IV. Salir del bucle del debate de la economía convencional
El debate sobre la productividad tiene otras muchas aristas. La principal es la que tiene que ver con el argumento neoclásico que considera el salario como la contrapartida de la productividad. De hecho, cuando los economistas de derechas sugieren que no se puede reducir la jornada laboral, o no se pueden aumentar los salarios porque la productividad es baja, están utilizando este argumento falaz. Las medidas de productividad que hemos discutido relacionan la producción total por trabajador. El resultado de este proceso productivo se reparte entre salarios y rentas de la propiedad, por lo que aumentar salarios (o reducir jornada sin pérdida salarial) afecta a la distribución de la renta, no a la productividad.
Pero más allá de esta cuestión de lucha ideológica, lo que me ha parecido necesario contestar es la argumentación de la izquierda que acepta acríticamente las ideas convencionales sin cuestionar de qué tenemos que discutir para tener una economía sana. En cualquier economía real con amplia división del trabajo vamos a necesitar una combinación de muchas actividades con características tecnológicas diferentes, muchas de ellas complementarias, y no tiene sentido evaluar su productividad individual.
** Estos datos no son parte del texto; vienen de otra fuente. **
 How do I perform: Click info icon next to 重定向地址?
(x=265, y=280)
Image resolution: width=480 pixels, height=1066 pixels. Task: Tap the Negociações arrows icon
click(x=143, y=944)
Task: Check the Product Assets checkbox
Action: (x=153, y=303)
Que, como argumentan los economistas de CC. OO., estemos mejorando porque aumentan las actividades tecnológicas en el mix productivo español, y con ello la productividad, no tiene mucho sentido. Porque lo importante es ver si este sector está aportando realmente mejoras en el plano social y ambiental, si contribuye a mejorar la vida de la gente o si, por el contrario, se trata de una mera actividad lucrativa para algunos, pero con costes sociales para muchos y que aporta poco al bienestar global. De la misma forma que la crítica al sector turístico es inane si se argumenta su baja productividad, cuando lo realmente relevante son otras cosas: el tipo de empleos que crea, las posibilidades de apropiación parasitaria que genera (especialmente a partir de las rentas inmobiliarias), los impactos negativos en la comunidad o su imposible sostenibilidad ambiental.
Tomar en serio las cuestiones de la crisis ambiental, las desigualdades y la inseguridad económica y social exige aplicar otro esquema valorativo. Que incluye situar la cuestión de la técnica y la innovación en una perspectiva diferente a la de la rentabilidad privada y el crecimiento.